Abstract: FR-PO845
Comparison between 44-Hours Ambulatory Blood Pressure Monitoring (ABPM) and 24-Hours Non-Dialysis Day ABPM in Indian Dialysis Subjects
Session Information
- Dialysis: Epidemiology, Outcomes, Clinical Trials - Cardiovascular - I
November 03, 2017 | Location: Hall H, Morial Convention Center
Abstract Time: 10:00 AM - 10:00 AM
Category: Dialysis
- 606 Dialysis: Epidemiology, Outcomes, Clinical Trials - Cardiovascular
Authors
- Kumar, Rajesh B., Apex Kidney Foundation , Mumbai, Maharashtra, India
- Jasani, Rachana H, Apex Kidney Foundation , Mumbai, Maharashtra, India
- BICHU, SHRIRANG, Apex Kidney Foundation , Mumbai, Maharashtra, India
- Billa, Viswanath, Apex Kidney Foundation , Mumbai, Maharashtra, India
- Dedhia, Paras, Apex Kidney Foundation , Mumbai, Maharashtra, India
Background
ABPM is considered as a gold standard method to assess hypertension in dialysis population. However, 44 hours ABPM is cumbersome and usually enocunters reluctance from patients. 24 hours ABPM is more practical and convenient for patients.
Methods
Ambulatory BP monitoring (ABPM) performed for 44 hours in between 2 dialysis sessions.
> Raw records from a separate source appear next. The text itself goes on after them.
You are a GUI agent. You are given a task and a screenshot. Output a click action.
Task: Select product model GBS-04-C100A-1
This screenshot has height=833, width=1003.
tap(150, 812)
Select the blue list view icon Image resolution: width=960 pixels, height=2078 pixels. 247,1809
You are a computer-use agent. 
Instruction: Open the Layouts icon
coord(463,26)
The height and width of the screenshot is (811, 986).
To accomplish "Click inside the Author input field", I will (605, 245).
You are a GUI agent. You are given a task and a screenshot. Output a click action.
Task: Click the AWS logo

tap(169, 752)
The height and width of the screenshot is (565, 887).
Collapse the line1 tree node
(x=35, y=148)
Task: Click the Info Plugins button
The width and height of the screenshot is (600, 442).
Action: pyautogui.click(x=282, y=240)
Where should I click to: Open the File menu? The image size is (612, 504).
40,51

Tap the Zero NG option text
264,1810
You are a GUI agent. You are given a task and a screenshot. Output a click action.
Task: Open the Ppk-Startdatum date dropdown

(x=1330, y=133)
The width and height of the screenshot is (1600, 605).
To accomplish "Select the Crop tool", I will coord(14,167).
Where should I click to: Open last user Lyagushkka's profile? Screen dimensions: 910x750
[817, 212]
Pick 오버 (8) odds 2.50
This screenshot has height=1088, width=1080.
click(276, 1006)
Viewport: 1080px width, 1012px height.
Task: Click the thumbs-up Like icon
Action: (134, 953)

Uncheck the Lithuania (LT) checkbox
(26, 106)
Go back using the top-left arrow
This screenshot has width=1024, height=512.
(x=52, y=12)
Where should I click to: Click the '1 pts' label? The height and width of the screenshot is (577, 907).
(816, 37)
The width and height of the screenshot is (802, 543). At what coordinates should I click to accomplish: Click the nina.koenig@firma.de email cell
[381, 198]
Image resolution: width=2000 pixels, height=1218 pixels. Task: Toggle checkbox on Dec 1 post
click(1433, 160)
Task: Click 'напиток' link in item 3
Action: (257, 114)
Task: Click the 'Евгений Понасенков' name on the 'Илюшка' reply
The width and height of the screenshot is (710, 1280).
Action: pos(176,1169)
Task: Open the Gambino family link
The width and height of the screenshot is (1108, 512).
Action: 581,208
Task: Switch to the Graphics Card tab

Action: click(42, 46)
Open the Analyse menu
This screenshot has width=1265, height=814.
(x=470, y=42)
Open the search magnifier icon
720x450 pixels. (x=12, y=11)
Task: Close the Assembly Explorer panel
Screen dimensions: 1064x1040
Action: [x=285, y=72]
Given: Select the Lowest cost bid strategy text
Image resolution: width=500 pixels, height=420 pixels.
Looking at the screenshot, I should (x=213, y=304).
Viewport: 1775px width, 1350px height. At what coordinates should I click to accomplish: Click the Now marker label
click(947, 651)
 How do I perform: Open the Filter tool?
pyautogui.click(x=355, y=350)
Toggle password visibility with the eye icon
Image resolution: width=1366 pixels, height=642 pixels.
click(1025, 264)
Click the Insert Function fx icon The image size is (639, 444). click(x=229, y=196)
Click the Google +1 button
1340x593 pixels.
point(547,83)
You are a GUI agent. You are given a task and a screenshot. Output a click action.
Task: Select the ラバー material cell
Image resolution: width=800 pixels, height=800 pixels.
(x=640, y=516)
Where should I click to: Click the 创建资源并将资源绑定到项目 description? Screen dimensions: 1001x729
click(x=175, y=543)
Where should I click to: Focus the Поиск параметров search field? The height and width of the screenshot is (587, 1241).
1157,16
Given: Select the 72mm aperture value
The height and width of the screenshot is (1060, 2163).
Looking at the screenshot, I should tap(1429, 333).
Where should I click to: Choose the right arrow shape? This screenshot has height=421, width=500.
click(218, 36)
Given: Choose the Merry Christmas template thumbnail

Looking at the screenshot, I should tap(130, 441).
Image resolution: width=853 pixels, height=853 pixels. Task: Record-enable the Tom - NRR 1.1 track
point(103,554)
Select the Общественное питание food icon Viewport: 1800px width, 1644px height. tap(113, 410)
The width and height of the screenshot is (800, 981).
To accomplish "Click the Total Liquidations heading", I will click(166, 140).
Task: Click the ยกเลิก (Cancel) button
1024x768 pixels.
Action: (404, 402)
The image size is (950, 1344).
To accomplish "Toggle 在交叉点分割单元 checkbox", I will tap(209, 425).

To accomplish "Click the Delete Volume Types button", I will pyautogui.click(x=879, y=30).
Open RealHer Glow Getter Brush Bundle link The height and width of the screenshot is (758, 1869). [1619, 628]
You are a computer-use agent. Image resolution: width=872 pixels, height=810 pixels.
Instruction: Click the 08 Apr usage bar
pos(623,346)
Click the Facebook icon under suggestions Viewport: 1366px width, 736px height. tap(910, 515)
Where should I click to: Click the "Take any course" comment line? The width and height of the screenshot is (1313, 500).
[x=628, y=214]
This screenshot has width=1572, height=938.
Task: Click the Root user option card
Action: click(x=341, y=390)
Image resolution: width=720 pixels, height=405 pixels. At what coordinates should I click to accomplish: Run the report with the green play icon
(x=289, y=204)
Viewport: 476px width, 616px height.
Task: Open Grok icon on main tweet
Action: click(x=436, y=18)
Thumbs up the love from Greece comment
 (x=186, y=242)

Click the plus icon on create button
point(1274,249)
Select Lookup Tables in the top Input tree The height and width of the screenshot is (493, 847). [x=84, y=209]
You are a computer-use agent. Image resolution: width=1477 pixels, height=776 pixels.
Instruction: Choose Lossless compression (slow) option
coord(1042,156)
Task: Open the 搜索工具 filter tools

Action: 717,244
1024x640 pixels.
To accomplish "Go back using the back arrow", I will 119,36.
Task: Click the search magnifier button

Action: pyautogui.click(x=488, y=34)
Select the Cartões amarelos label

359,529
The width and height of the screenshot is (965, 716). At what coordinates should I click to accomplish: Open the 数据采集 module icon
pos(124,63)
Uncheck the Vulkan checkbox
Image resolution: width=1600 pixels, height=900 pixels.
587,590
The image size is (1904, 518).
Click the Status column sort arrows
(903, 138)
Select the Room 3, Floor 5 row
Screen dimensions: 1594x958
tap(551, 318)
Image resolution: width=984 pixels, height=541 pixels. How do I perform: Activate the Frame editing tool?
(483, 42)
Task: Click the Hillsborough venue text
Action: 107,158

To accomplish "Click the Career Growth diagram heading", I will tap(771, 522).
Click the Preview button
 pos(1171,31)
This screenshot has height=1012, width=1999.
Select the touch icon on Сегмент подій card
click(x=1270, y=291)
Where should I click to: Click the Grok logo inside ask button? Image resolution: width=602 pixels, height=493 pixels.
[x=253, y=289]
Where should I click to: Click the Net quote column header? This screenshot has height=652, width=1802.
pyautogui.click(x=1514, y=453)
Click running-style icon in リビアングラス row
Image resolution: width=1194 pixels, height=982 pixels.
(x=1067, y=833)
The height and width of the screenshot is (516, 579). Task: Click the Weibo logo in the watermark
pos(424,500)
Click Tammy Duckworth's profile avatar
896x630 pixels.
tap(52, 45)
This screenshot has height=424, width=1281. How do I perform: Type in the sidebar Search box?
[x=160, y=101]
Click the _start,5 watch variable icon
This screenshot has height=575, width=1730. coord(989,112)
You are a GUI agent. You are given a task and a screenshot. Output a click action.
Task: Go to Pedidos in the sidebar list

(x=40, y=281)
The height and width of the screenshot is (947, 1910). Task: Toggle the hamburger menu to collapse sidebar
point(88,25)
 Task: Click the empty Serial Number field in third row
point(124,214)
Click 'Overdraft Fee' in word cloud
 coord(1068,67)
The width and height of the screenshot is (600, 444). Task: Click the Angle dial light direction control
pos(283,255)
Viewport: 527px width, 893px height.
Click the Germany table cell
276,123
ABPM recorded every 20 min during the day (7 am to 11 pm) and every 30 min during the night (11 pm to 7 am) in non-fistula arm. Hourly means were averaged to obtain interdialytic systolic and diastolic blood pressure readings. 24 hours ABPM data were extracted from hourly means on non-dialysis day from 6am to 6am. ABPM data with less than 70% readings were excluded from the study. 24 hours mean systolic blood pressure (SBP) and diastolic blood pressure (DBP) were compared with 44 hours measurement using paired t-test.
Results
35 patients were included in the analysis. Mean age was 54.5 ± 12.7 years and 66% were males and 34% were females. Mean dialysis vintage was 2.7 ± 2.8 years. 49% were diabetic, 97% were hypertensive and 23% had IHD. Mean 44 hour BP was 151.9 ± 15.8/ 83.2±13.4 mm Hg and mean 24 hour BP was 151.5 ± 15.9/82.6± 13.7 mm Hg. There was no statistical difference between 44 hour and 24 hour mean SBP (p value: 0.45) and mean DBP (p value: 0.77).
Conclusion
Mean SBP and DBP of 44-hours ambulatory blood pressure monitoring and 24-hours non-dialysis ABPM were comparable in study subjects. We conclude that 24 hours ABPM on non-dialysis day is an alternate feasible option in assessing BP in dialysis patients.